Lufthansa has confirmed its full-year objectives, even as its third-quarter profit fell. The German airline group is expected to benefit from solid passenger demand as it swoops in on struggling rivals.
Between July and September — the key summer holiday period for European carriers — Lufthansa's net profit had fallen by 17 percent year-on-year to 1.18 billion euros ($1.4 billion), the German flagship carrier announced Wednesday.
The decline was largely due to an accounting effect, the airline said in a statement, after bottom-line profit had been boosted by the elimination of provisions following a pay and pensions deal with staff. Underlying or operating profit increased by 32 percent to 1.52 billion euros, on the back of an 11-percent increase in revenues to 9.81 billion euros.

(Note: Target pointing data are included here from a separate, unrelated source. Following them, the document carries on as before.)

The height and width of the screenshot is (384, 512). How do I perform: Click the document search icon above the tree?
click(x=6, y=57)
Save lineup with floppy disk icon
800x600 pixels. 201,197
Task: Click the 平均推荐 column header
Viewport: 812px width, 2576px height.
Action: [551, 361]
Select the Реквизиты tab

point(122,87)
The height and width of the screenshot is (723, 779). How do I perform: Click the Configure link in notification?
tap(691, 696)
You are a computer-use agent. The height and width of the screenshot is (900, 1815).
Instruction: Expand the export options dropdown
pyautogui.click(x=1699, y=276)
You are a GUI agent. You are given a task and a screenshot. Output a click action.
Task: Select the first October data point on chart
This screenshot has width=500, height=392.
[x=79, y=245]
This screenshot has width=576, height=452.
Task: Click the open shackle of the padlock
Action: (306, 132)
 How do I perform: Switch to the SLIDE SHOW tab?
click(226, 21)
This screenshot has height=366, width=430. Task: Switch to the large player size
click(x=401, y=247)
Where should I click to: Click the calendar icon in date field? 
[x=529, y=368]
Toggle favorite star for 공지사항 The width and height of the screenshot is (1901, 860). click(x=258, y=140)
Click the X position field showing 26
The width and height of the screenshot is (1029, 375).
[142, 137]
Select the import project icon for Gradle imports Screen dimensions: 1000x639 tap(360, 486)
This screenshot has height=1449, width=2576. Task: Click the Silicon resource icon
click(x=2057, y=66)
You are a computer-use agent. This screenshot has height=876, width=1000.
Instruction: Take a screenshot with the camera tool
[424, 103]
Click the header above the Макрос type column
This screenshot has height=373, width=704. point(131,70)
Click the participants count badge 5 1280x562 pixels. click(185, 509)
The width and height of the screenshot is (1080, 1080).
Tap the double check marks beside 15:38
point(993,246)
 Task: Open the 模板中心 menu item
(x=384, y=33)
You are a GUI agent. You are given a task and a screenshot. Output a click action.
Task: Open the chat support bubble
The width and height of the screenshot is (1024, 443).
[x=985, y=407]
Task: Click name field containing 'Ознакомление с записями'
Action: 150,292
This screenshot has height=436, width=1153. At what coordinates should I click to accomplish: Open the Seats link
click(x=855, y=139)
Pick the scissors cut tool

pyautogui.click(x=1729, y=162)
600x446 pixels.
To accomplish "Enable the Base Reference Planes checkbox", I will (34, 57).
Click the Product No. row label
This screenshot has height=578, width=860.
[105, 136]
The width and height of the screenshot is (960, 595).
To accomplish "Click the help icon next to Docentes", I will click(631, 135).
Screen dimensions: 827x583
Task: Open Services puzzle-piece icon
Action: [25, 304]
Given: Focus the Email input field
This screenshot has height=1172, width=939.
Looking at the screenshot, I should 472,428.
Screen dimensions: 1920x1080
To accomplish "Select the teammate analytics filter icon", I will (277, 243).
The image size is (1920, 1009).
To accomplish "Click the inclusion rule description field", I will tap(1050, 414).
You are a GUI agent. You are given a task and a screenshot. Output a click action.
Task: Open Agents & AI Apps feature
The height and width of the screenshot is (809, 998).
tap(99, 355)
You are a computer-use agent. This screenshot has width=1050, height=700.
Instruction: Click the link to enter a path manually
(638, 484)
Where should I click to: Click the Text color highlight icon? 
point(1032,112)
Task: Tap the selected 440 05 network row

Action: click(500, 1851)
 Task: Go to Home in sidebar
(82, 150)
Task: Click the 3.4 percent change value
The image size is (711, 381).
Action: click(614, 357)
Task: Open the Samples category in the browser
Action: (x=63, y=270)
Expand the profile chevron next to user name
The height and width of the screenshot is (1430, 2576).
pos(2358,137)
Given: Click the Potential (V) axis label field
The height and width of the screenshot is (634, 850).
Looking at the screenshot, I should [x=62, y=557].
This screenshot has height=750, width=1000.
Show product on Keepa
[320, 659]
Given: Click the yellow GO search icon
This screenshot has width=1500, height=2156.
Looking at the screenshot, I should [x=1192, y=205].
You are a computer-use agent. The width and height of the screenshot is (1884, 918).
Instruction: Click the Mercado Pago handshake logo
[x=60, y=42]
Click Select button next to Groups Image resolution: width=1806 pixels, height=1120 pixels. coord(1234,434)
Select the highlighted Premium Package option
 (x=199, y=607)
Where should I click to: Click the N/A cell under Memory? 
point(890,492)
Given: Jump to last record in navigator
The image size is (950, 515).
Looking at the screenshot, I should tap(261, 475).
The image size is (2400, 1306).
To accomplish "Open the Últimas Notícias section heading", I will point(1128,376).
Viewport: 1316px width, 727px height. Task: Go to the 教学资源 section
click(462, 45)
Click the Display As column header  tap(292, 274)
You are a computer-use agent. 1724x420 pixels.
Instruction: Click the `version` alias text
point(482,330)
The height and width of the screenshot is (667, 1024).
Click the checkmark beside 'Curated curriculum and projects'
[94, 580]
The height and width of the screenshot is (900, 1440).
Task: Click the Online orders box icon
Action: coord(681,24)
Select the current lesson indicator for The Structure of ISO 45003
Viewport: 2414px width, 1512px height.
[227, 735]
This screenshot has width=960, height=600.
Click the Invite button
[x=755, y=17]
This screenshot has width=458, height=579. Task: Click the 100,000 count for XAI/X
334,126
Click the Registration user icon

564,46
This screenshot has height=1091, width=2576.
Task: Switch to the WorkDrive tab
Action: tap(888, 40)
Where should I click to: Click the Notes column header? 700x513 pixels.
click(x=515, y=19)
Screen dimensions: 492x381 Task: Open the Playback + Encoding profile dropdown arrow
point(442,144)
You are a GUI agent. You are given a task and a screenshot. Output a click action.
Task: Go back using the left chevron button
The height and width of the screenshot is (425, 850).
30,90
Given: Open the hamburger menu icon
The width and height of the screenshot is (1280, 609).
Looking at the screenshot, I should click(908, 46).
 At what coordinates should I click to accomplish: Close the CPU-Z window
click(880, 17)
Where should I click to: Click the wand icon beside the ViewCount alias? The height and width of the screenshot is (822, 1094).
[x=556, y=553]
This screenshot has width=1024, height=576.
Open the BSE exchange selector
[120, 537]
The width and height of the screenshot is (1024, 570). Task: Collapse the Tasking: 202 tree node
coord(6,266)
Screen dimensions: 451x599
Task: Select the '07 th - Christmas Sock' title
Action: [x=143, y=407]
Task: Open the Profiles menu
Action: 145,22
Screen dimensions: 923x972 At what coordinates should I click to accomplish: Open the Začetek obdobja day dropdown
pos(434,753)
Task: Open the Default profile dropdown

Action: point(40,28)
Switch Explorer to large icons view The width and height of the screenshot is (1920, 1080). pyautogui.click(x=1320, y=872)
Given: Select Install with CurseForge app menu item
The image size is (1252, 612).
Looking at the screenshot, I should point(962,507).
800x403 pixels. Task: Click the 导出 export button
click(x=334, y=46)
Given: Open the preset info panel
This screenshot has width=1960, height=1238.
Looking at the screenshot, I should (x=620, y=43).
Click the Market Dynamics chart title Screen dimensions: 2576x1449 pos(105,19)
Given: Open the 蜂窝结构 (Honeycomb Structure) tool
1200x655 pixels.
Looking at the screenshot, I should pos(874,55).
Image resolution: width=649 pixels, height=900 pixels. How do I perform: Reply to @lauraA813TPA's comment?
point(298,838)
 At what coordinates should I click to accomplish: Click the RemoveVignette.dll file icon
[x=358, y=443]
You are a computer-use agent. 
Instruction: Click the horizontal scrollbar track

Lufthansa CEO Carsten Spohr said the result "gives us the investment and growth capabilities we need to play an active part in the consolidation of the European airline market, and to continue to invest in the future of our company."
The German airline group is currently on a course of rapid expansion after snapping up 80 aircraft belonging to bankrupt former competitor Air Berlin.
The purchase was part of a 1.5-billion-euro investment in Eurowings, said Chief Financial Officer Ulrik Svensson, which aimed to create 3,000 new jobs at Lufthansa's low-cost division. The deal would however not be completed before January next year. Germany's main carrier has also made an offer recently to take over some European routes belonging to Italy's Alitalia.
Therefore, Lufthansa is optimistic about its future, confirming on Wednesday its forecast for an increase in operating profit from the 1.75 billion euros reported in 2016. It expects unit revenue to rise slightly in the fourth quarter after a 4.5 percent increase in the third quarter. It previously predicted a drop in unit revenue for the second half.